Возясь на кухне с горшками, моя мама обычно что-нибудь мурлычет. Все ее песни мне известны, обычно они восходят к дням ее молодости и носят лирический характер. И вдруг из кухни моей вашингтонской квартиры донесся боевой марш, мелодия которого была мне неведома. Уши у меня поднялись, как у гончей. Я знаю все мелодии военных лет, все марши энтузиастов, под которые меня гоняли по армейскому плацу, но этот я не слыхал ни разу. Оказалось, моя мама, когда ей едва исполнилось пятнадцать, то есть почти до всех великих революций и крестовых походов XX века, была, в прибалтийском городке, членом молодежного Бейтара. И помнила все воинственные песни про хлеб, который мы будем сеять на собственном поле.
Мама молчала полвека, -- всю ленинскую и сталинскую эпохи, законспирировалась от меня, как опытный подпольщик, и снова обрела голос лишь на Западе.
Впрочем, так же, как и мой отец -- пролетарий, взглянувший однажды на советскую Русь со стены одесской тюрьмы.
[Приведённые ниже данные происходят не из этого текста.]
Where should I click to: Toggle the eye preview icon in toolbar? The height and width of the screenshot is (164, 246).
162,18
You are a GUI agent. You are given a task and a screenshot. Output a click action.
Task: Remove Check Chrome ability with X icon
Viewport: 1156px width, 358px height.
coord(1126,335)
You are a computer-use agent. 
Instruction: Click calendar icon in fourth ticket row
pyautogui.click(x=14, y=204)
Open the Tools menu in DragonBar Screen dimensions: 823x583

Постигнув, к т о захватил власть, он рассказал мне об увиденном т а м лишь через сорок пять лет, прочитав в самиздате и услышав по "Голосу Америки" мои выступления перед московскими писателями.
Не хотели они губить сына, -- разбираться во всем пришлось самому...
Когда эмиграционные документы мамы, наконец, вернулись из Оттавы, и ей осталось лишь расписаться, чтоб стать гражданкой Канады, мама заявила, что хочет вернуться на Обетованную.
Английский язык она воспринимала, как собачий брех. Он ее оскорблял. На большой сундук -- телевизор она поглядывала, полностью выключив звук.
Поход в синагогу, который я ей специально устроил, лишь усилил ее решимость.
-- Нет людей, не с кем разговаривать! -- категорически заявила мама и стала собираться.
Так я вылетел в Израиль раньше, чем предполагал. Газ и свет в ее квартире были обрезаны, поскольку мамины соседки по иерусалимской "коммуналке", одинокие старушки, ждущие из России своих детей, задолжали по счетам; жили без чая, варили у сердобольных соседей -- никто из израильских чиновников, которым они жаловались, и пальцем не пошевелил. Старухи! Помрут -- быстрей квартира освободится!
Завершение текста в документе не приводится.